Summer Veggie Mac and Cheese
Mac and cheese loaded with a bounty of summertime veggies and herbs.
- 8 Ounces Cheddar
- 8 Ounces Jack
- 8 Ounces Mozzarella
- 5 Ouncea Queso Blanco
- The Pasta ingredient no longer exists. Try re-saving this recipe.
- 1/3 Stick Butter
- 1 Medium Onion
- 1 Clove Garlic
- 1/4 Cup Flour
- 3 Cups Milk
- 3 Tomatoes
- 1 Zucchini
- 2 Ears Corn
- 2 branches Basil
- 2 Stems Oregano
- Broil or grill the corn and chunks of zucchini to brown on very high heat but don't overcook! Chop the corn off the cob and dice up the zucchini and tomatoes into small chunks. Chop the basil and oregano and add to the veggies. Salt and mix well.
- Shred all the cheeses. Bring water to a boil.
- In a large heavy bottom pot, add the butter and diced onion. Cook until nicely browned, about 15 minutes. Add the minced garlic and cook 1 minute. Add the flour and mix well, stirring and moving around in the pan constantly. This will be a very thick mixture, keep it moving in the pan so it doesn't burn. Cook about 3 minutes until it starts to smell a little nutty. Add in the milk and stir well, whisking and scraping any burnt bits off the bottom of the pan. Bring this mixture to a simmer! You will notice it thicken just as it comes to a simmer. Remove from heat and allow to cool for a few minutes, then mix in the cheese in 3 batches, letting it melt each time. Return the sauce to a very low heat if the cheese needs a little help to completely melt. Finally pour the sauce into a baking dish(or a few) so it is ready and waiting for the pasta.
- Cook the pasta (in batches if doing the large version) and add directly to the sauce in the baking dish. Make sure to slightly under cook it. Mix well. Mix in the veggies (and any accumulated juices) and mix nicely. This is where I put mine into the fridge overnight for the party the next day. Bake at 400 until it bubbles for at least 10 minutes. From warm this should only take a half hour, from the fridge it will take at least an hour and a half. Broil to brown up the top before serving!
Hope everyone had a nice 4th! I spent the day at my parents annual 4th of July party which has been a thing since as long as I can remember. This year was the biggest it’s ever been despite the oppressive heat, drawing upwards of 40 people, enduring temperatures upwards of 90 degrees. I am proud to report that I won the water balloon toss, so I’ll see you suckers next year to defend that title. I also brought this tasty mac and cheese, loaded with summer veggies, that actually tasted fairly light for a mac and cheese dish.

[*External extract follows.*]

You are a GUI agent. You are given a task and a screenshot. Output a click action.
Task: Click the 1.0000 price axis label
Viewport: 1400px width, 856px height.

I wanted a deep browned onion flavor to be in the background of this dish, so I cooked them a bit longer than I normally would have.
You may notice that the roux is very thick today. This is because there is a little more flour than I normally would use for this amount of pasta. The goal was to thicken things up a little firmer to account for all the water content in the veggies. Luckily it worked, cause if it hadn’t it would have really roux-ened my day eheyyyoooo!

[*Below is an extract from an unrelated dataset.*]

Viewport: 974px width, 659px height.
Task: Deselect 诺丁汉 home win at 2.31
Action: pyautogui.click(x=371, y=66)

So much cheese! 74 oz to be specific.
This is how cheese sauce should look.
I added in all the veggies and herbs after mixing the pasta with the sauce.

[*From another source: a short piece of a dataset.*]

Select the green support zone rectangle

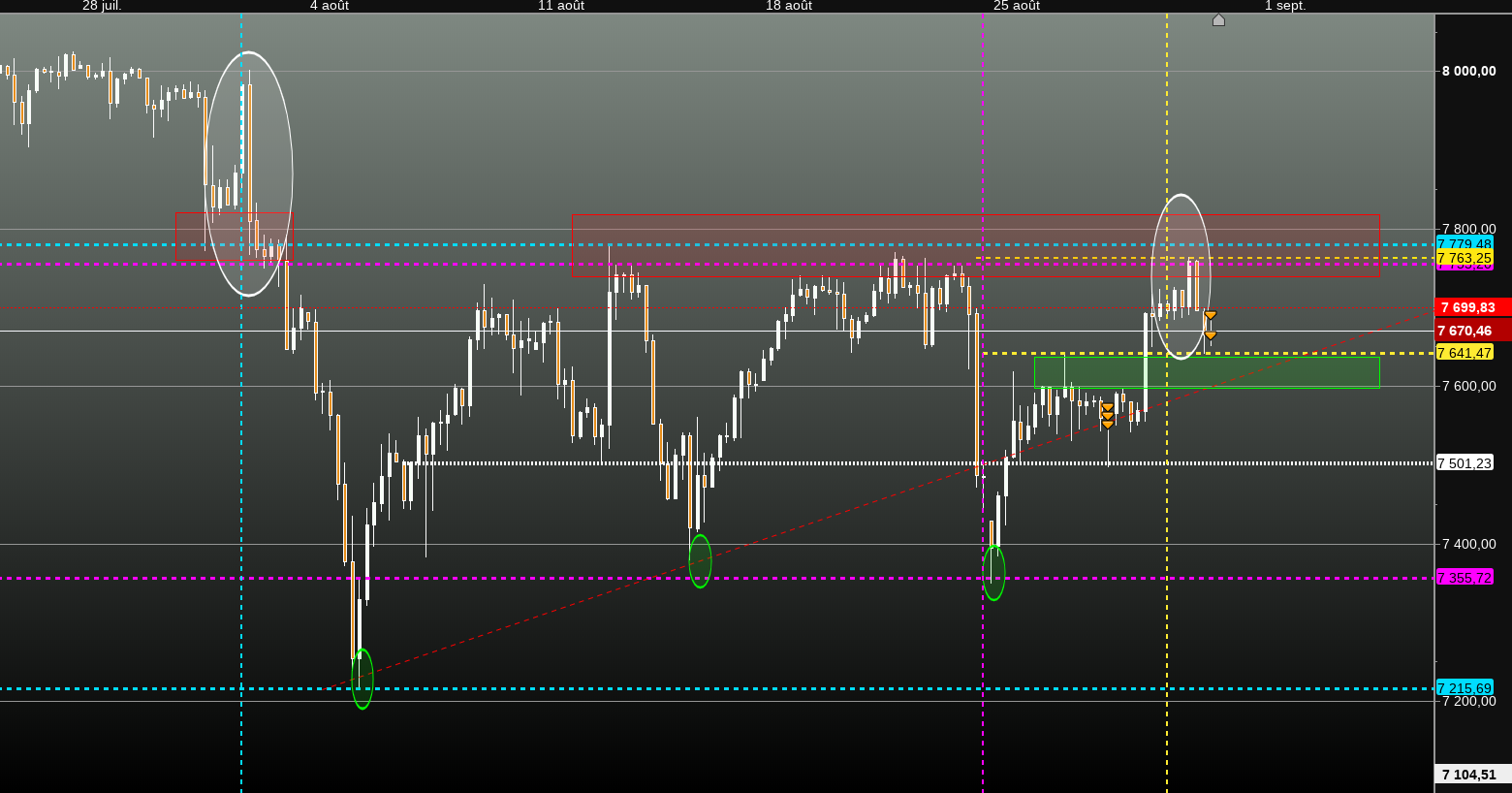click(x=1207, y=373)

It sat in the fridge overnight, then I drove it to the party. It cooked for an hour and a half at 400. The party was outside, so the oven didn’t bother anyone.
It was QUITE the spread that afternoon! America!
This plus beer plus hot weather lead to an extended food coma, but I was still able to pull in that water balloon toss championship.
Can we talk about cheese sauces for a minute?
I often read a blog where someone follows one of my, or anyones, mac and cheese recipe and specifically states in their post “The recipe said to bring the milk sauce to a simmer, then let it cool a little, then add the cheese, but I skipped bringing it to a simmer because it seemed pointless to heat it up then cool it down”
The reason you bring this sauce to a simmer first is because the flour mixed with the butter (roux) does not activate it’s thickening power until the whole thing comes to a simmer. If you don’t bring it to a simmer, all your efforts with the pasty flour in the pan and whisking out the lumps were sort of pointless. I mean, yea the cheese is gonna thicken things up a bit on it’s own, and the toasted flour will add a nice nuttyness to the overall flavor, but the silky texture of the sauce that the thickened milk brings to the table is really one of the things that makes mac and cheese great.
The reason you cool it down a little before adding the cheese is that cheese can cause the milk to separate if added when things are too hot! If this separation happens to you however, it can be fixed with a nice powerful hand blender.
So next time you make mac and cheese, slow down and pay attention to your cheese sauce a little bit closer. Watch as it suddenly thickens right before your eyes as the milk starts to lightly bubble up. It’s actually a really cool process.